Have you ever sensed God in a room?
I think I have.
Sounds strange, I know. But if you’ve participated in enough corporate worship or prayer, you may know what I mean. And hopefully you’ll sympathize with how difficult it is to explain.
The first word that comes to mind is lightness. There’s a certain levity that pervades the room, this sense that you could almost climb into the air.
At the same time (and here’s where things get odd) there’s a heaviness. Not a bad heaviness, like gloom. It’s a good heaviness. The air feels heavy—thick with God, if you’ll forgive the expression. Perhaps it’s no coincidence that the Hebrew word for glory, kābôd, comes from a root signifying “weight.”
I know such a description will sound hopelessly subjective to an outsider. I wouldn’t submit it for proof of God’s existence to my skeptic friends. Yet if you’ve experienced it, there’s no denying God’s presence. It’s palpable, vivid. As clear as the nose on your face.
God is always present, I believe. But he doesn’t always manifest his presence in quite the same way. The remarkable thing about those services in which I have sensed his presence, it wasn’t because the music was particularly good or the prayers especially profound. It was because there was a collective sense of God’s power and glory, of his holiness.
I recall standing in a room with three hundred people singing “How Great Is Our God” and feeling like we were blending into heaven. Only an intense appreciation for God’s holiness produces such moments.
We go to great lengths to create atmospheres conducive to meaningful worship. Each year we publish hundreds of new books on worship, hold conferences, and spend millions of dollars on instruments and décor we hope will lead people into the presence of God. None of this is wrong. Atmosphere is important. But I believe that no matter how much we invest, from stained glass to strobe lights, without an appreciation of God’s holiness, our worship is fated to be superficial and, at best, momentarily moving.
“Ultimately transcendence is what makes a worship service meaningful,” writes author Bill Giovannetti.
He’s absolutely right.
When God shows up, worship doesn’t have to be manufactured or drummed up. It happens instinctively.
Worship is the natural reflex of mortals to the presence of a holy God.
“Where there is no vision, the people perish.”
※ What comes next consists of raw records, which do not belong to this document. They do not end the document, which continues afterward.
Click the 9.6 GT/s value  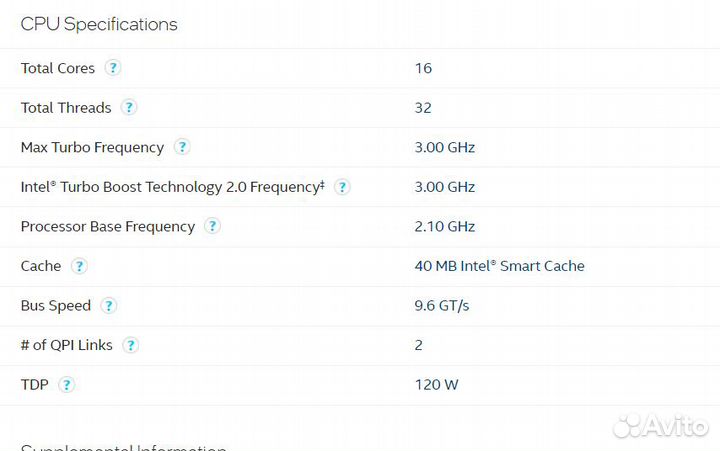pos(441,306)
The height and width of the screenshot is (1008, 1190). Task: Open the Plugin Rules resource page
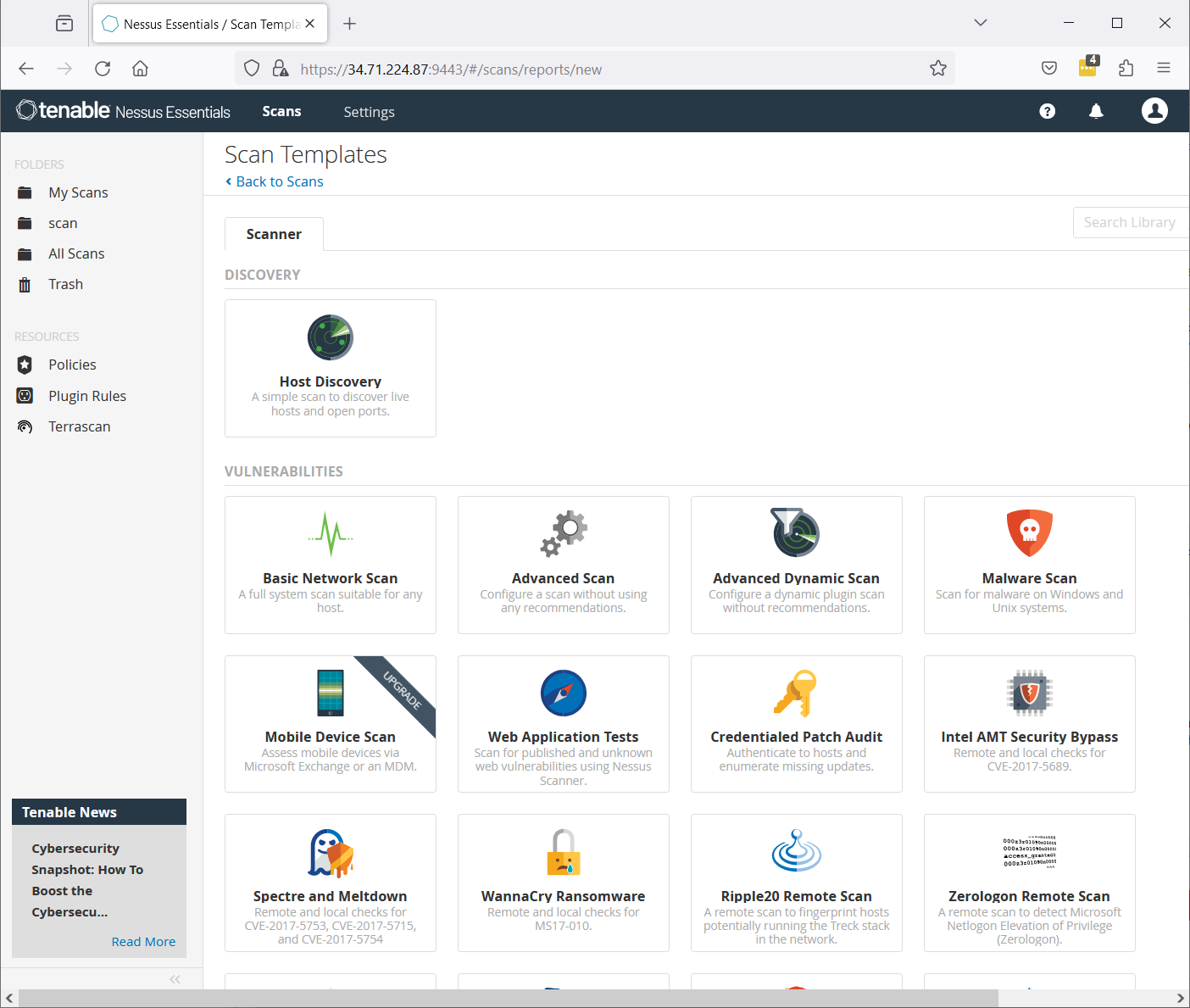pos(87,396)
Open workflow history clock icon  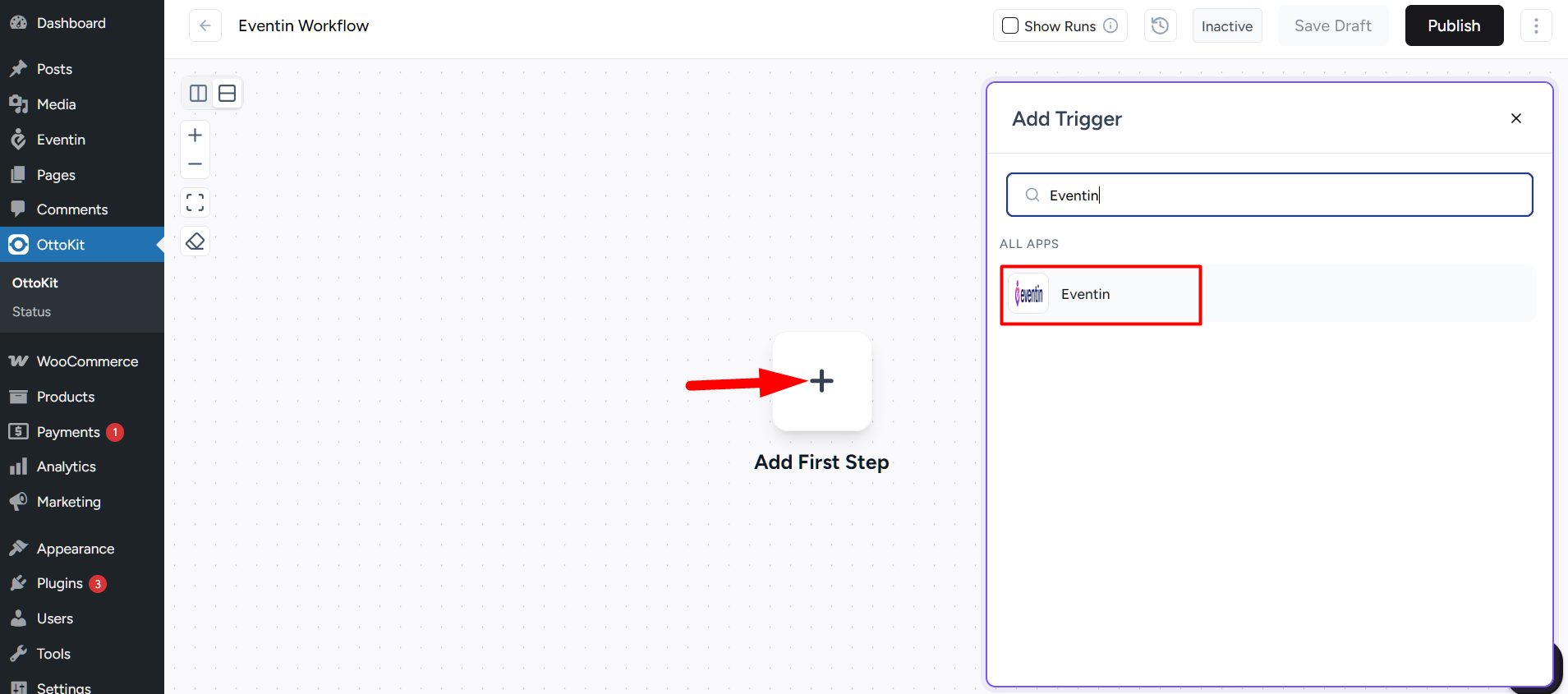click(1160, 25)
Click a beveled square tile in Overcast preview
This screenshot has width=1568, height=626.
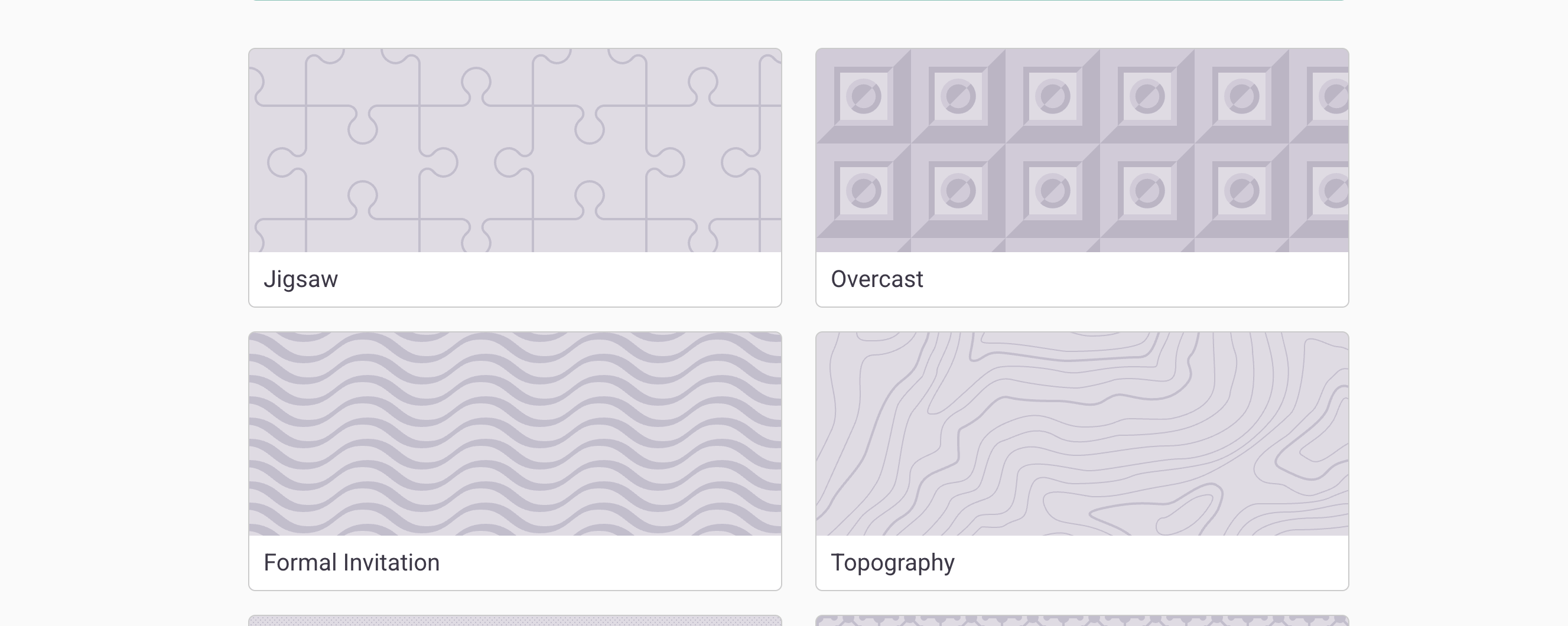(958, 96)
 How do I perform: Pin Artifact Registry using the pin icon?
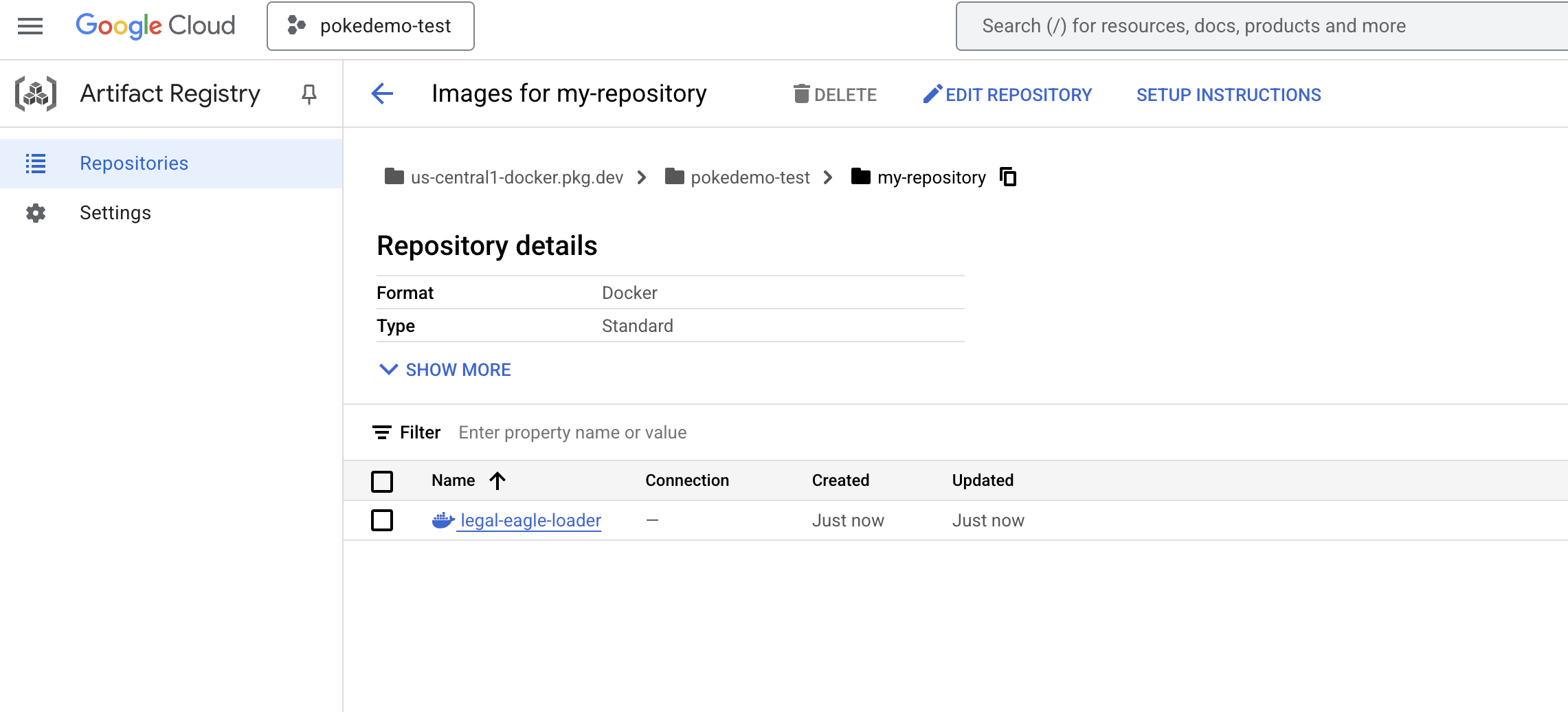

Most people quote the King James Version of Proverbs 29:18. As much as I love the poetic cadences of the King James, this is one instance where the famous translation misses the mark. The context and content of the verse make it clear this isn’t just any “vision” the people need. A better translation would read: “Without a vision of God, the people perish.”
It’s God himself who makes worship meaningful. It’s a vision of his holiness that drives us to our knees. God’s holiness is the heart of our worship.
Theologian Rudolf Otto described the experience of the holy as the mysterium tremendum. That is the phrase that became popular, but his original description was longer. He called it the mysterium tremendum et fascinates—the overwhelming mystery that fascinates or attracts.
These Latin words capture a paradoxical truth about God’s holiness. It overwhelms, but it also draws. It terrifies and captivates. It bows our heads even as it lifts our hearts.